-- Supplied entries follows --

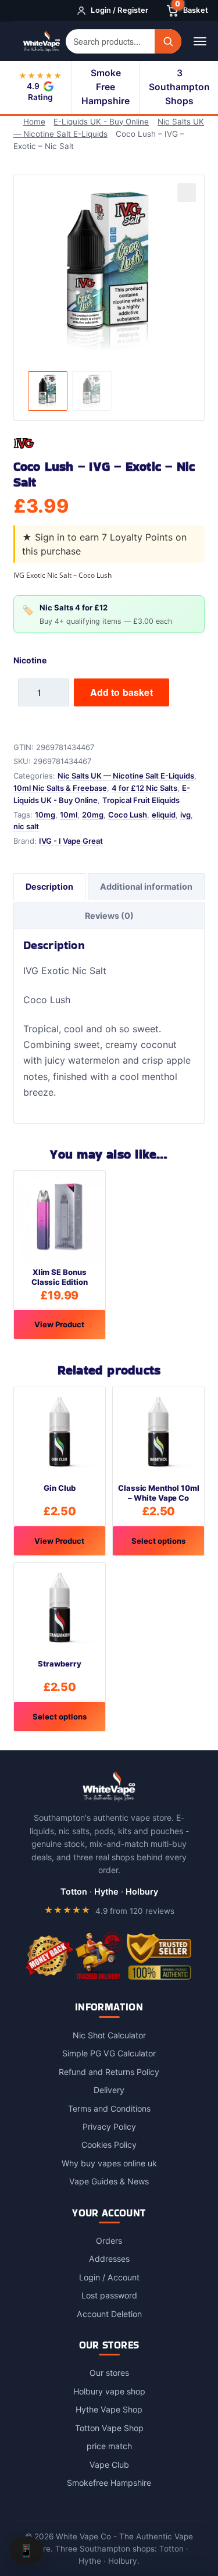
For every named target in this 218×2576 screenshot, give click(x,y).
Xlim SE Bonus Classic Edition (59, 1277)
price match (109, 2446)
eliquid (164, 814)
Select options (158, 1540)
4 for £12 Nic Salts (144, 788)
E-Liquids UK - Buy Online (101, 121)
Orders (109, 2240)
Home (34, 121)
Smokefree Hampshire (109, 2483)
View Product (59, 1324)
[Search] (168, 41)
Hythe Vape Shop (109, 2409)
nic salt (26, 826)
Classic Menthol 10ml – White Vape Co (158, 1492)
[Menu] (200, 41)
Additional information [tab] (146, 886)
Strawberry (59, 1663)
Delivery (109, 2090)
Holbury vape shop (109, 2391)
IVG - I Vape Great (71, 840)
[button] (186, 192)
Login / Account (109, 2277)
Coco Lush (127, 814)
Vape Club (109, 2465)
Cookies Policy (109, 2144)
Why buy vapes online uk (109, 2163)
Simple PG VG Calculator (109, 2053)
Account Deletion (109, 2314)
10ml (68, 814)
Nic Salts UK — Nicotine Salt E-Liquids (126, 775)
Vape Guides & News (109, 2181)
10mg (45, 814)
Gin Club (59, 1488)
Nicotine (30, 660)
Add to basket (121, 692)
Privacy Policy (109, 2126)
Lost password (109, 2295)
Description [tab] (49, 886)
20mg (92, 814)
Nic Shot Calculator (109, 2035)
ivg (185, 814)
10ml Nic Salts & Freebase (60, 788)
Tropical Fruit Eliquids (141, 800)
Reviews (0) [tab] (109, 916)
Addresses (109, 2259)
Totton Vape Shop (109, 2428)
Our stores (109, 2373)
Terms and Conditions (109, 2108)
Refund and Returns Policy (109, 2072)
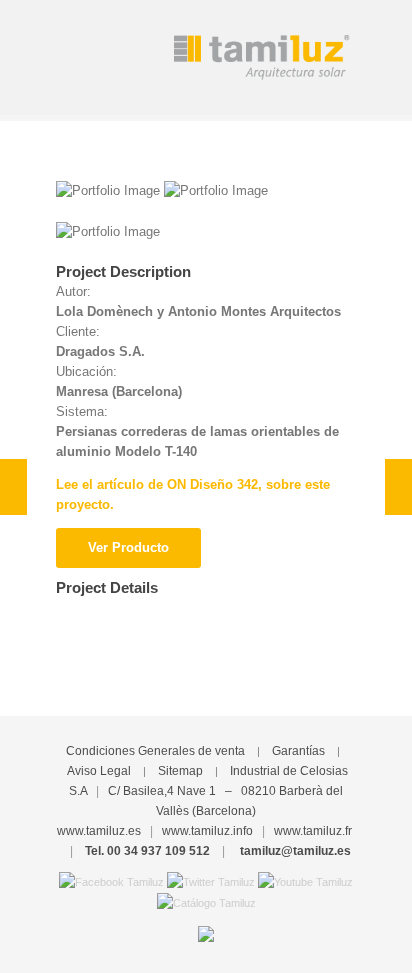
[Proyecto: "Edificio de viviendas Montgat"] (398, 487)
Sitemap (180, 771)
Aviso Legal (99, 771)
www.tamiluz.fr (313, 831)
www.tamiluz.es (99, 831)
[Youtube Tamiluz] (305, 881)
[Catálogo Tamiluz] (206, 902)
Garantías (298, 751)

-- Supplied entries concluded --

Work instructions: A faithful reproduction of every entry, with no pictures, is the expected answer.

Written answer:
For every named target in this 218×2576 screenshot, give click(x,y).
Xlim SE Bonus Classic Edition (59, 1277)
price match (109, 2446)
eliquid (164, 814)
Select options (158, 1540)
4 for £12 Nic Salts (144, 788)
E-Liquids UK - Buy Online (101, 121)
Orders (109, 2240)
Home (34, 121)
Smokefree Hampshire (109, 2483)
View Product (59, 1324)
[Search] (168, 41)
Hythe Vape Shop (109, 2409)
nic salt (26, 826)
Classic Menthol 10ml – White Vape Co (158, 1492)
[Menu] (200, 41)
Additional information [tab] (146, 886)
Strawberry (59, 1663)
Delivery (109, 2090)
Holbury vape shop (109, 2391)
IVG - I Vape Great (71, 840)
[button] (186, 192)
Login / Account (109, 2277)
Coco Lush (127, 814)
Vape Club (109, 2465)
Cookies Policy (109, 2144)
Why buy vapes online uk (109, 2163)
Simple PG VG Calculator (109, 2053)
Account Deletion (109, 2314)
10ml (68, 814)
Nic Salts UK — Nicotine Salt E-Liquids (126, 775)
Vape Guides & News (109, 2181)
10mg (45, 814)
Gin Club (59, 1488)
Nicotine (30, 660)
Add to basket (121, 692)
Privacy Policy (109, 2126)
Lost password (109, 2295)
Description [tab] (49, 886)
20mg (92, 814)
Nic Shot Calculator (109, 2035)
ivg (185, 814)
10ml Nic Salts & Freebase (60, 788)
Tropical Fruit Eliquids (141, 800)
Reviews (0) [tab] (109, 916)
Addresses (109, 2259)
Totton Vape Shop (109, 2428)
Our stores (109, 2373)
Terms and Conditions (109, 2108)
Refund and Returns Policy (109, 2072)
[Proyecto: "Edificio de viviendas Montgat"] (398, 487)
Sitemap (180, 771)
Aviso Legal (99, 771)
www.tamiluz.fr (313, 831)
www.tamiluz.es (99, 831)
[Youtube Tamiluz] (305, 881)
[Catálogo Tamiluz] (206, 902)
Garantías (298, 751)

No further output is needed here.